● Action item
Look through the listing below and write out exactly the lines from the line with "Task: Tap the Mesocycle summary back link" to the line with "This screenshot has width=896, height=1943.", both included, and no others.

● Data excerpts
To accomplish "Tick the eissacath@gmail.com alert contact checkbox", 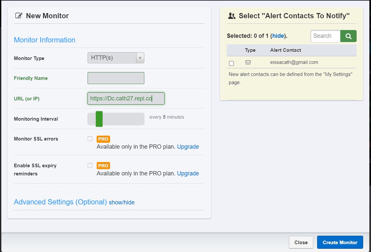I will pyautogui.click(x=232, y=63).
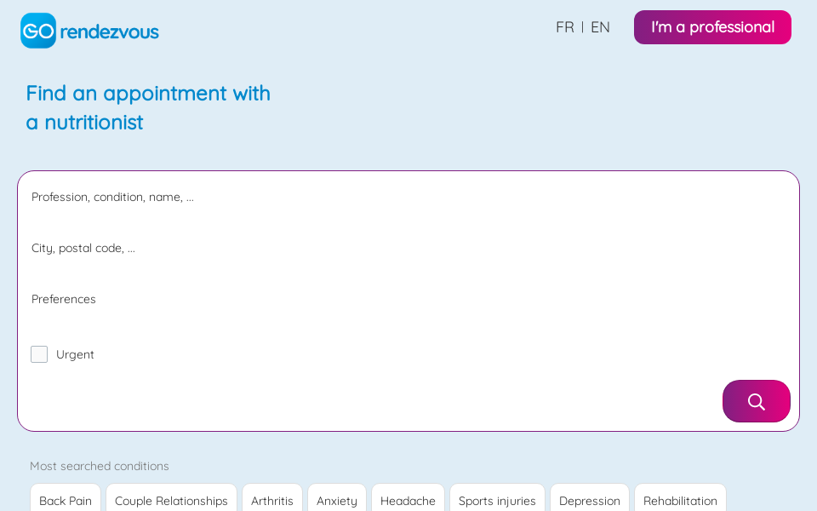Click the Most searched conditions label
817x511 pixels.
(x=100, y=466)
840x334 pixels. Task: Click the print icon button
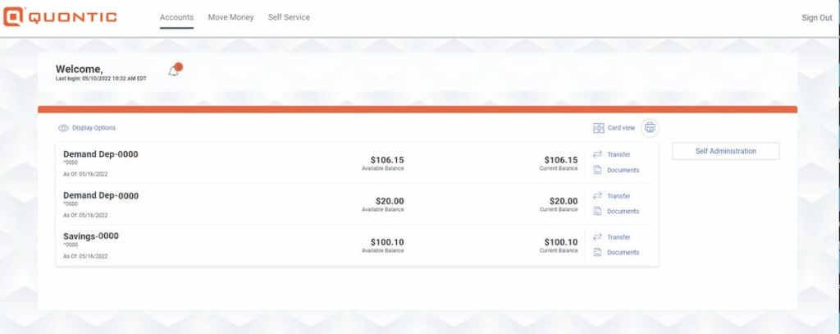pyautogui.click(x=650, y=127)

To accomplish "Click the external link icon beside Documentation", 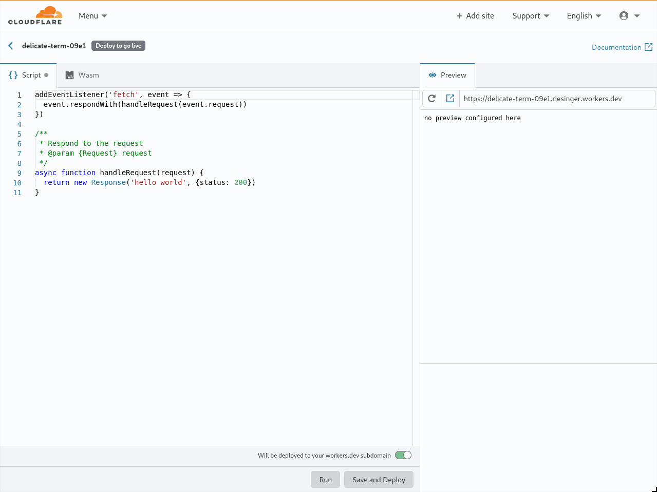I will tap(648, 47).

---

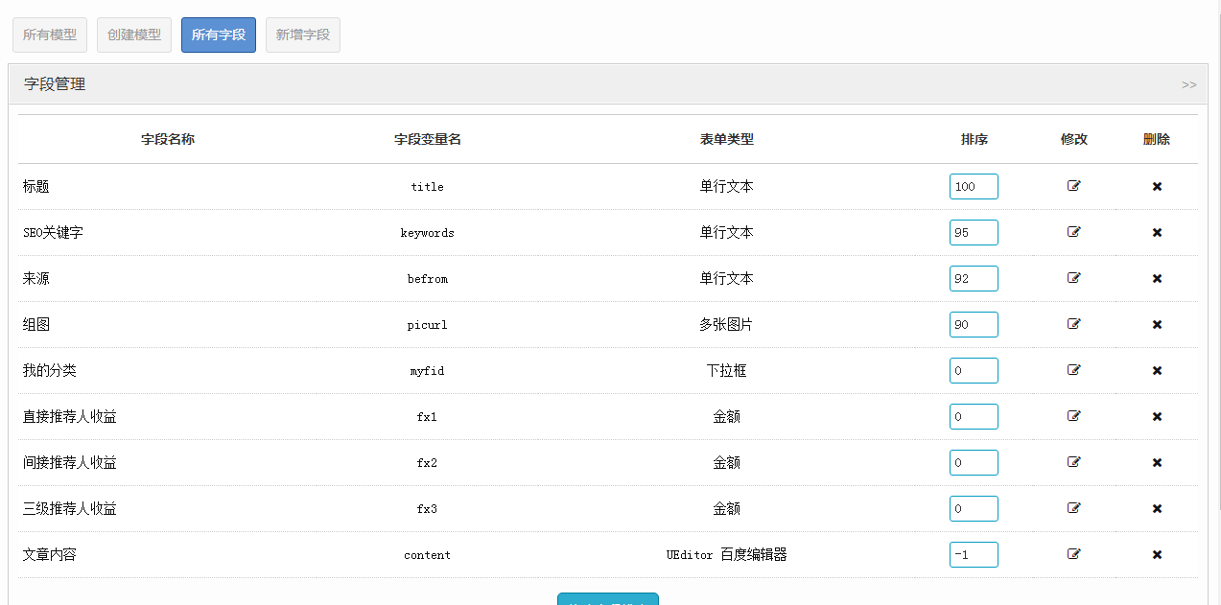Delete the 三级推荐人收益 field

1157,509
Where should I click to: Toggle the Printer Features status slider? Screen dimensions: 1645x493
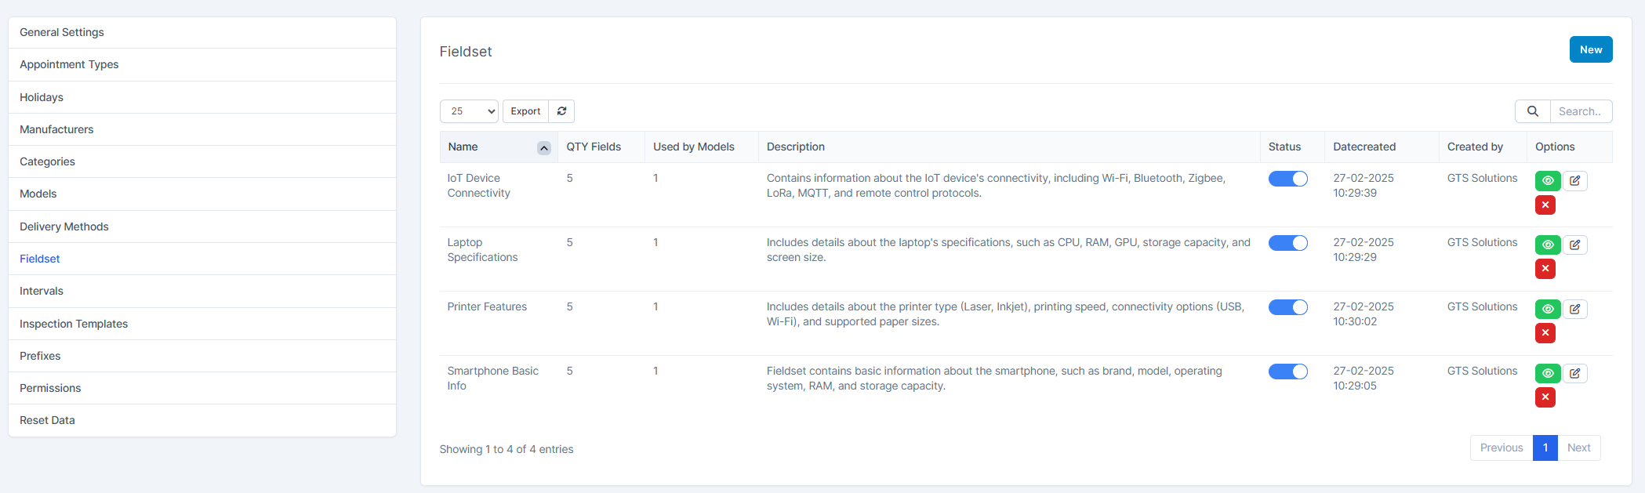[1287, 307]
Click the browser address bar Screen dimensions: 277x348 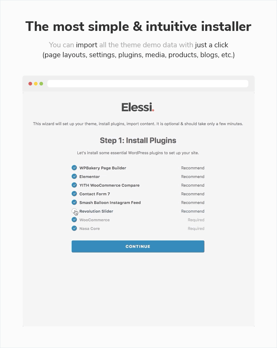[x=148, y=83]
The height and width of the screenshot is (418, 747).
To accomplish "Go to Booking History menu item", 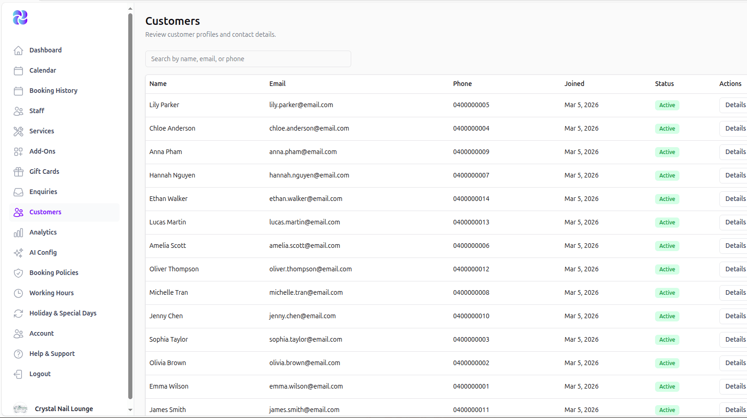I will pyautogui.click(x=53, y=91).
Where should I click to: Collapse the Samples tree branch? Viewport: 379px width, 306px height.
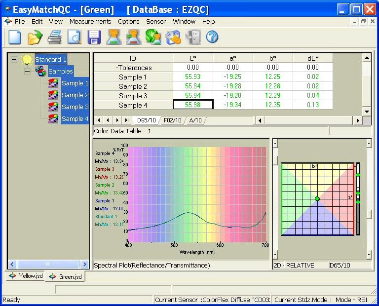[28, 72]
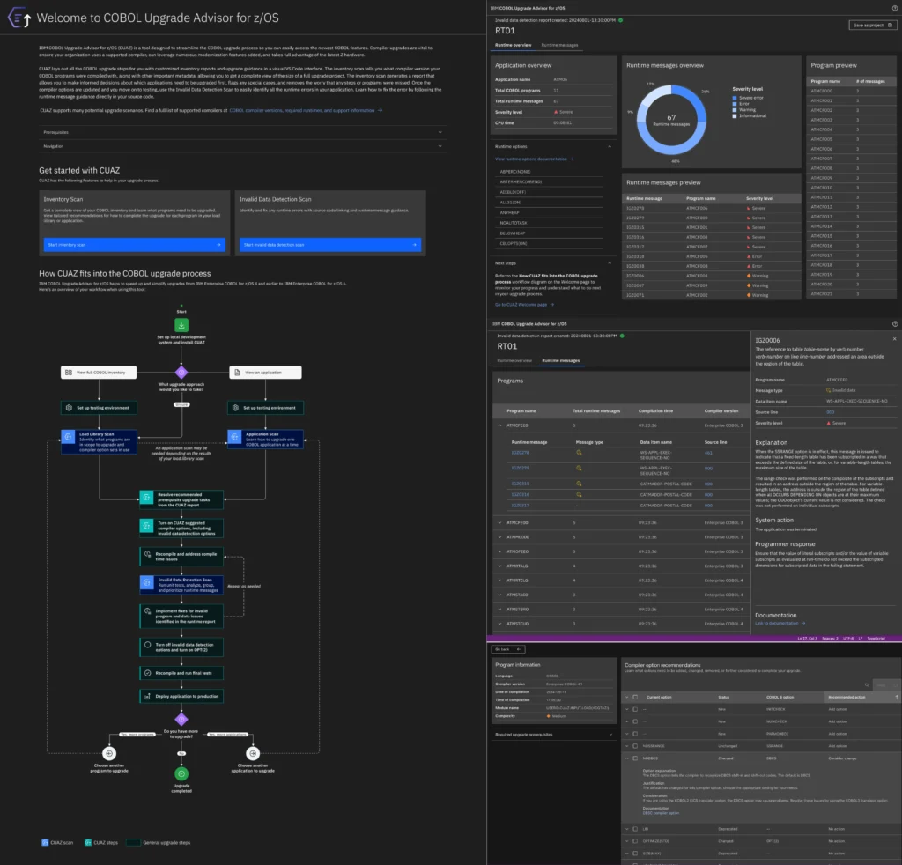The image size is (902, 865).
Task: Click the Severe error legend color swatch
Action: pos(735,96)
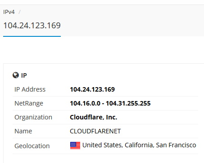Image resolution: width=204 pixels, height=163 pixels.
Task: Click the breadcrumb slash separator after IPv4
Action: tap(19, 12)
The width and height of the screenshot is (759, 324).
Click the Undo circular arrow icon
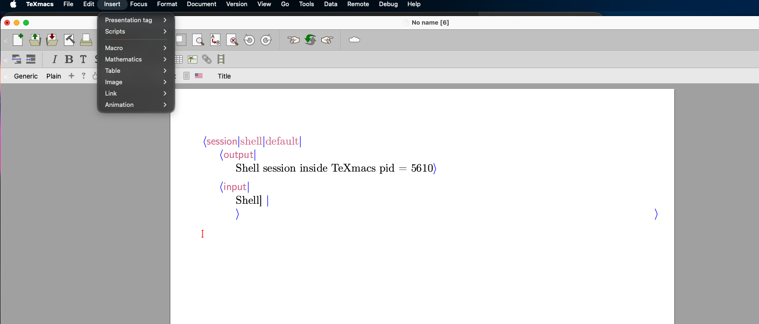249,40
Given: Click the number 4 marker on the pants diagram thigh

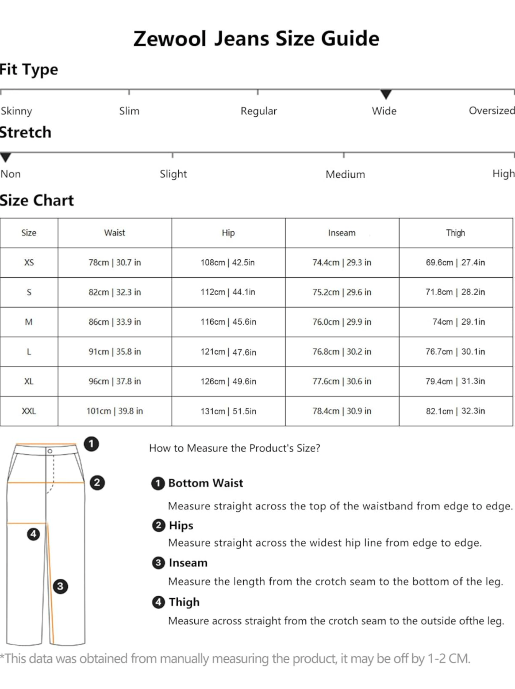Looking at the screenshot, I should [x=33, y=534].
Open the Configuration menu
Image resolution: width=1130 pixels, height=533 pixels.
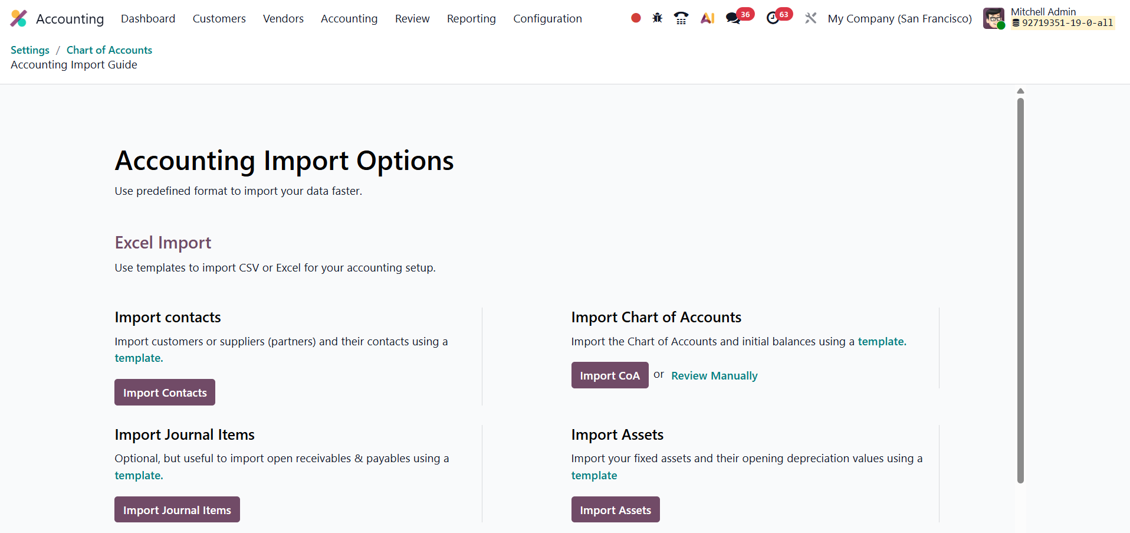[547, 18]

* * *

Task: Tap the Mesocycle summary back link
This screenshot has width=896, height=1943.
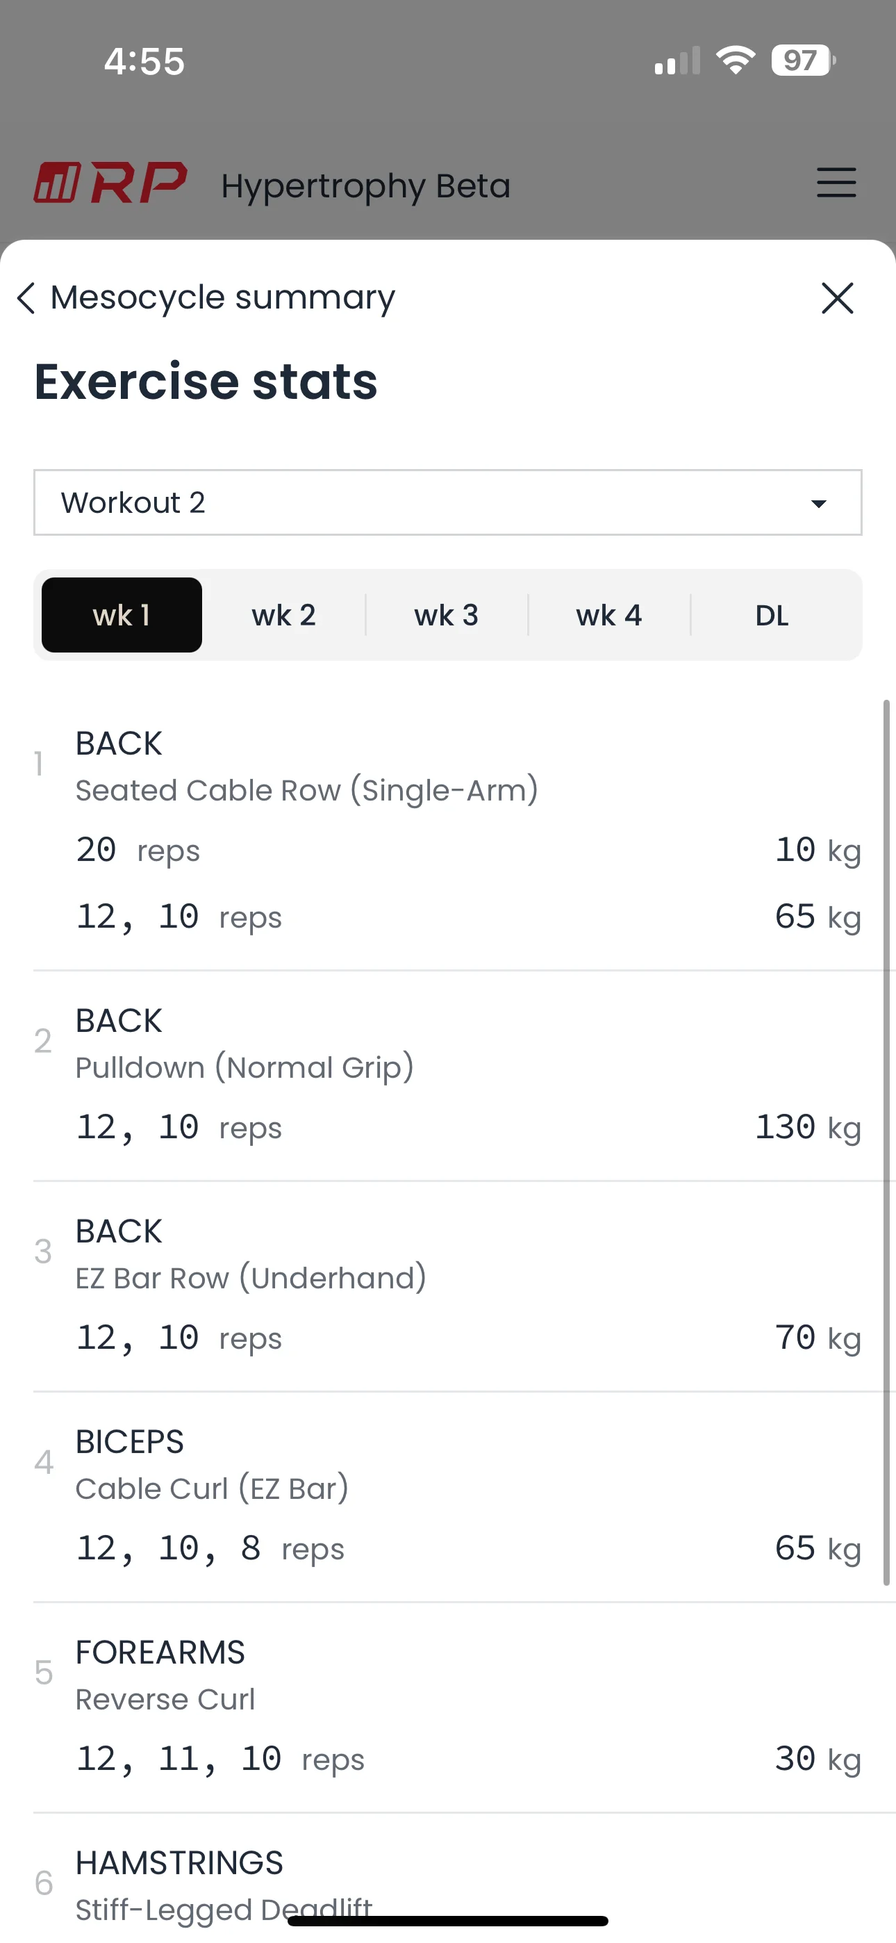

● Reply to the exercise
Task: Tap the Mesocycle summary back link
This screenshot has width=896, height=1943.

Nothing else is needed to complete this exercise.